**PROBLEM DETAILS**:
Restate each of the lines given below, word for word.

**EXERCISE MATERIALS**:
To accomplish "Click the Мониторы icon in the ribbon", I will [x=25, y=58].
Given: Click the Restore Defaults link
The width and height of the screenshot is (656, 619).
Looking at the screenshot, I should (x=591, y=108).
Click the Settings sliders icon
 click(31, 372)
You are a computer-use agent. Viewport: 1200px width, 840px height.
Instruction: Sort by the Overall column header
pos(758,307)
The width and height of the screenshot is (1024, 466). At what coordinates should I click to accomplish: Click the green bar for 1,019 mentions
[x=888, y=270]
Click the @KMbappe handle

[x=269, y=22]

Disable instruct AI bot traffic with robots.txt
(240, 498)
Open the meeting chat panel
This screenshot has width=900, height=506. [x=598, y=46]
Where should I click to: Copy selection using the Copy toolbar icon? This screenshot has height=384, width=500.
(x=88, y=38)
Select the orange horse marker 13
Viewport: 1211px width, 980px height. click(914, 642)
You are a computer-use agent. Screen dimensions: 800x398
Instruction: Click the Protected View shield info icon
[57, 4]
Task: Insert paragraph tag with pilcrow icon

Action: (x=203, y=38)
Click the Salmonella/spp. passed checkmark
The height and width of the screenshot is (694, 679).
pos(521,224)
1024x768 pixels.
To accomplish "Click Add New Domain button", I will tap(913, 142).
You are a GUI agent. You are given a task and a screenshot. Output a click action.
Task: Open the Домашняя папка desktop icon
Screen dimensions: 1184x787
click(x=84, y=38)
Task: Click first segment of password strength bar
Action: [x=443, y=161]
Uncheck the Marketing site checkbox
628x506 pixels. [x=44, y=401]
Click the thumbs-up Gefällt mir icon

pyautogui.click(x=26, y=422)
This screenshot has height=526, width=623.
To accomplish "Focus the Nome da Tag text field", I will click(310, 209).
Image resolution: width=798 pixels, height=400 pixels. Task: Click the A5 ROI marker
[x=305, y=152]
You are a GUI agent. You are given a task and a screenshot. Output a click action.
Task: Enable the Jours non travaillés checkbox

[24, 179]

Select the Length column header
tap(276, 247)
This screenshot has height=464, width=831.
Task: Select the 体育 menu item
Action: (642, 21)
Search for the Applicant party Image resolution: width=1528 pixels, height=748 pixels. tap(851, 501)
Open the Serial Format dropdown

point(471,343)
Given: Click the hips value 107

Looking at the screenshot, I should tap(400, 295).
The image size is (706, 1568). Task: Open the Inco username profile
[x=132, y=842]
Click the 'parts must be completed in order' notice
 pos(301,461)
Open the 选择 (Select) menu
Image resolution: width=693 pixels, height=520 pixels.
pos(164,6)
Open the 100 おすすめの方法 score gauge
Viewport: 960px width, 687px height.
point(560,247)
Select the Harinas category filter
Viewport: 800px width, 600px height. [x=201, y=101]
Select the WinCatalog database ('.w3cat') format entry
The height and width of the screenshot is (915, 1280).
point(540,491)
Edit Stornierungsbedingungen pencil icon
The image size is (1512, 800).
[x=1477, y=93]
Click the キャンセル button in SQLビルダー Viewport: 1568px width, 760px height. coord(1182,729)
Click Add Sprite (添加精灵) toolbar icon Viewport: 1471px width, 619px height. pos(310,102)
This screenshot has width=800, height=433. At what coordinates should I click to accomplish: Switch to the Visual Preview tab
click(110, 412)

**OUTPUT BELOW**:
To accomplish "Click the Мониторы icon in the ribbon", I will [x=25, y=58].
Given: Click the Restore Defaults link
The width and height of the screenshot is (656, 619).
Looking at the screenshot, I should (x=591, y=108).
Click the Settings sliders icon
 click(31, 372)
You are a computer-use agent. Viewport: 1200px width, 840px height.
Instruction: Sort by the Overall column header
pos(758,307)
The width and height of the screenshot is (1024, 466). At what coordinates should I click to accomplish: Click the green bar for 1,019 mentions
[x=888, y=270]
Click the @KMbappe handle

[x=269, y=22]

Disable instruct AI bot traffic with robots.txt
(240, 498)
Open the meeting chat panel
This screenshot has width=900, height=506. [x=598, y=46]
Where should I click to: Copy selection using the Copy toolbar icon? This screenshot has height=384, width=500.
(x=88, y=38)
Select the orange horse marker 13
Viewport: 1211px width, 980px height. click(914, 642)
You are a computer-use agent. Screen dimensions: 800x398
Instruction: Click the Protected View shield info icon
[57, 4]
Task: Insert paragraph tag with pilcrow icon

Action: (x=203, y=38)
Click the Salmonella/spp. passed checkmark
The height and width of the screenshot is (694, 679).
pos(521,224)
1024x768 pixels.
To accomplish "Click Add New Domain button", I will tap(913, 142).
You are a GUI agent. You are given a task and a screenshot. Output a click action.
Task: Open the Домашняя папка desktop icon
Screen dimensions: 1184x787
click(x=84, y=38)
Task: Click first segment of password strength bar
Action: [x=443, y=161]
Uncheck the Marketing site checkbox
628x506 pixels. [x=44, y=401]
Click the thumbs-up Gefällt mir icon

pyautogui.click(x=26, y=422)
This screenshot has height=526, width=623.
To accomplish "Focus the Nome da Tag text field", I will click(310, 209).
Image resolution: width=798 pixels, height=400 pixels. Task: Click the A5 ROI marker
[x=305, y=152]
You are a GUI agent. You are given a task and a screenshot. Output a click action.
Task: Enable the Jours non travaillés checkbox

[24, 179]

Select the Length column header
tap(276, 247)
This screenshot has height=464, width=831.
Task: Select the 体育 menu item
Action: (642, 21)
Search for the Applicant party Image resolution: width=1528 pixels, height=748 pixels. tap(851, 501)
Open the Serial Format dropdown

point(471,343)
Given: Click the hips value 107

Looking at the screenshot, I should tap(400, 295).
The image size is (706, 1568). Task: Open the Inco username profile
[x=132, y=842]
Click the 'parts must be completed in order' notice
 pos(301,461)
Open the 选择 (Select) menu
Image resolution: width=693 pixels, height=520 pixels.
pos(164,6)
Open the 100 おすすめの方法 score gauge
Viewport: 960px width, 687px height.
point(560,247)
Select the Harinas category filter
Viewport: 800px width, 600px height. [x=201, y=101]
Select the WinCatalog database ('.w3cat') format entry
The height and width of the screenshot is (915, 1280).
point(540,491)
Edit Stornierungsbedingungen pencil icon
The image size is (1512, 800).
[x=1477, y=93]
Click the キャンセル button in SQLビルダー Viewport: 1568px width, 760px height. coord(1182,729)
Click Add Sprite (添加精灵) toolbar icon Viewport: 1471px width, 619px height. pos(310,102)
This screenshot has width=800, height=433. At what coordinates should I click to accomplish: Switch to the Visual Preview tab
click(110, 412)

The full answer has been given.